The European Chemicals Agency (ECHA), on Tuesday, ruled that "after a thorough review and analysis of the scientific evidence, it is again concluded that a classification glyphosate carcinogen isn't warranted." This assessment opens the door to a 2023 extension of the authorization for glyphosate within the European Union. The authorization for Europe's most-sold herbicide in the world expires in December. However, it will be renewed automatically unless there is a specific risk.
The European Chemicals Agency still considers glyphosate to be "damage to eyes" or "toxic to aquatic environment". The European Environmental Bureau, ClientEarth, and the Alliance for Health and the Environment, on the other side, stated in a joint press statement that they are "alarmed" by the European Agency's failure to classify glyphosate a carcinogen.
ECHA does not publish the same opinion five years ago, without considering a number of important factors. This decision is not in honor of ECHA. "We are very angry. We have the impression they live in another dimension," Francois Veillerette, spokesperson of Future Generations, a French NGO that supports sustainable agriculture, tells us.

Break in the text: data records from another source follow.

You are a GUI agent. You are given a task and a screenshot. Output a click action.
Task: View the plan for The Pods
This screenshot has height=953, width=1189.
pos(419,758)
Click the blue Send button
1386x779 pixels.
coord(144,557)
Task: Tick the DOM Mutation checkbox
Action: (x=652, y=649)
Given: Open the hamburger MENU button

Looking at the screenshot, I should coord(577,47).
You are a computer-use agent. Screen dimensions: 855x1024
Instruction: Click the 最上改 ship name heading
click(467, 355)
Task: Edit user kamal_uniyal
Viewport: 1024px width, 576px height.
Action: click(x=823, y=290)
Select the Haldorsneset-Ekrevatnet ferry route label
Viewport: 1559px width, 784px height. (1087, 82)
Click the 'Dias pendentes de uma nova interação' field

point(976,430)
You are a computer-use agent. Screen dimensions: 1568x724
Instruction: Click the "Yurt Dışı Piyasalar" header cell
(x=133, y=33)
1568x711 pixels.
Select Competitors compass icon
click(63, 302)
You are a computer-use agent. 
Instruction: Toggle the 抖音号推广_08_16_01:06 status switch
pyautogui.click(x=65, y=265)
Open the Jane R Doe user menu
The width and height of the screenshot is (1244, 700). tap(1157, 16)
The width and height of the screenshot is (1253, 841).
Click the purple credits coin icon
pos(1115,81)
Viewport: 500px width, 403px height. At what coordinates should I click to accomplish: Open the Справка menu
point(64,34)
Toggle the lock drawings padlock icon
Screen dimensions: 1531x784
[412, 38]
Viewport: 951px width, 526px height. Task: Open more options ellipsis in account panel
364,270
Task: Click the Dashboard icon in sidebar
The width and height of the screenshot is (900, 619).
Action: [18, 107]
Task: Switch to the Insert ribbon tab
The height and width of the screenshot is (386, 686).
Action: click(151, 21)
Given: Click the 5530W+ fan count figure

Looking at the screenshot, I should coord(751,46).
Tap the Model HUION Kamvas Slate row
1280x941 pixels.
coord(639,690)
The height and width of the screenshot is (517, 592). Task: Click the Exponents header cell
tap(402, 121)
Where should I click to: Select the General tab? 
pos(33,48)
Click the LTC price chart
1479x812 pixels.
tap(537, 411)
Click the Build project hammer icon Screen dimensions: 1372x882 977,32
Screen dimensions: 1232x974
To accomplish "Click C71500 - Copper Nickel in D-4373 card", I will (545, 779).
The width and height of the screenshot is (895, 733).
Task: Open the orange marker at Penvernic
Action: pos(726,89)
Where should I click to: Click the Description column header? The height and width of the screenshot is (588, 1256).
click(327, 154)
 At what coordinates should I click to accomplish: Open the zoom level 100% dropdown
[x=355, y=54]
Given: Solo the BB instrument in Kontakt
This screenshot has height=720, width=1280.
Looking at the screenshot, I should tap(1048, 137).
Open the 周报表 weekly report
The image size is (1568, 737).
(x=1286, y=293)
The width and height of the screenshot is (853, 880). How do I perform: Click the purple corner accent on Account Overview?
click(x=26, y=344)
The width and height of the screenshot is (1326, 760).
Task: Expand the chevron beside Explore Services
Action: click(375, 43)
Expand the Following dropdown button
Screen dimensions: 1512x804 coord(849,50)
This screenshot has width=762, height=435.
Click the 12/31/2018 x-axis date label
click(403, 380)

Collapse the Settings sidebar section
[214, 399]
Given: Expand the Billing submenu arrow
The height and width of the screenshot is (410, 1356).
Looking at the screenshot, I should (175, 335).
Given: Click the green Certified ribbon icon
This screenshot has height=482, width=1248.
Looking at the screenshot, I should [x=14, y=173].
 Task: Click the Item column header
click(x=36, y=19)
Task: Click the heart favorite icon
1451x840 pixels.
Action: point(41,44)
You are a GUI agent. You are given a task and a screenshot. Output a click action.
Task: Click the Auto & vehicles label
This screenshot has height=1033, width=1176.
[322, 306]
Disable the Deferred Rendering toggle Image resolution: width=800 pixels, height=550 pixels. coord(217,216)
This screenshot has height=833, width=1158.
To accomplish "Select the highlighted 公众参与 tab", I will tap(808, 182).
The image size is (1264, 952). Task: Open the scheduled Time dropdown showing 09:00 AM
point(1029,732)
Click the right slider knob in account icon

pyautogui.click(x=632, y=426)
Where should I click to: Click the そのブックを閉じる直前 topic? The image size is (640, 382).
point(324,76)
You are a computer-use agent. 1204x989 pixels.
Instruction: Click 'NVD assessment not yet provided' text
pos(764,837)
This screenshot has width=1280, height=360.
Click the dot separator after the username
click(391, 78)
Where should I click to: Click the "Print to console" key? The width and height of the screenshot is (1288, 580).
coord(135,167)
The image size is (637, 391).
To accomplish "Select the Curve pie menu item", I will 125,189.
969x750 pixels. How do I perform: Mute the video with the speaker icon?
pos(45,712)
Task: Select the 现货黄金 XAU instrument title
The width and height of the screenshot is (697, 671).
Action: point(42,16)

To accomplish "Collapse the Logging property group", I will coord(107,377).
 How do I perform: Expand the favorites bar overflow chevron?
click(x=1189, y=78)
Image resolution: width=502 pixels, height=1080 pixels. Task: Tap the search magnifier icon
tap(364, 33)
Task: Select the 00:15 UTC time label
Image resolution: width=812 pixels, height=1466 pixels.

Glyphosate has been accused of causing cancers in farmers. In March 2015, the WHO International Agency for Research on Cancer classified the product as a "probable cancer-causing agent" for men. In March 2015, the WHO International Agency for Research on Cancer classified the product as a "probable carcinogen" for men. Other agencies like the National Food Safety Agency, Anses, consider the evidence to be too weak to declare glyphosate unsafe.
ECHA is one of the regulatory agencies that rely on standard tests offered by manufacturers to prove their expertise. Researchers and NGOs rely on academic research published in scientific literature. ECHA is not the same organization in terms of structure as the IARC. It consists of a group of experts who are selected to perform work to assess the danger of products on the basis a manufacturer's studies, within a legal framework," explains David Demortain (sociologist at Inrae, author of Glyphosate, the trap of privatizing public knowledge). The IARC, on the other hand, is more open to this evaluation framework.
David Demortain says, "It's more about the completeness or depth of the knowledge." ECHA has to consider whether the ECHA list of studies is comprehensive and broad enough, considering all of the research on glyphosate published in the years before it expertise. ECHA must adhere to certain criteria in selecting studies for expertise. These criteria include good laboratory practices, the application of protocols recommended for the OECD and what experts call the "strength" of evidence.
ECHA reviews the studies to see if they have followed good laboratory practices. It is expensive and no university lab can afford to track it. Francois Veillerette laments that they are all being downgraded. He points out that in the United States, Bayer is losing all its lawsuits based upon these scientific studies.
The glyphosate group consisting of France, Hungary and the Netherlands must submit an updated opinion at the European Food Safety Agency's (EFSA) end September. This is because it is the agency's opinion that will be used to assess "all possible exposure to glyphosate" for humans, animals and the environment. The publication of the notice was originally scheduled for July 2022. However, it was delayed to July 2023 to allow hundreds of contributions to be considered. Francois Veillerette regrets that "we know that risk assessment has been systematically flawed" and that "relying on that leaves little chance."
Glyphosate should still be authorised for a year while the EFSA provides its opinion. Francois Veillerette hopes this year will serve a purpose and that the EFSA will review and consider the scientific literature on the subject.
Future Generations hopes that if the EFSA agrees that glyphosate is not a particular risk, Future Generations believes that states will base their decisions on science and vote against glyphosate's authorization. "If the French state believes that its public research is valid, it can vote against Inserm. Francois Veillerette concludes, "The ball is in their favor."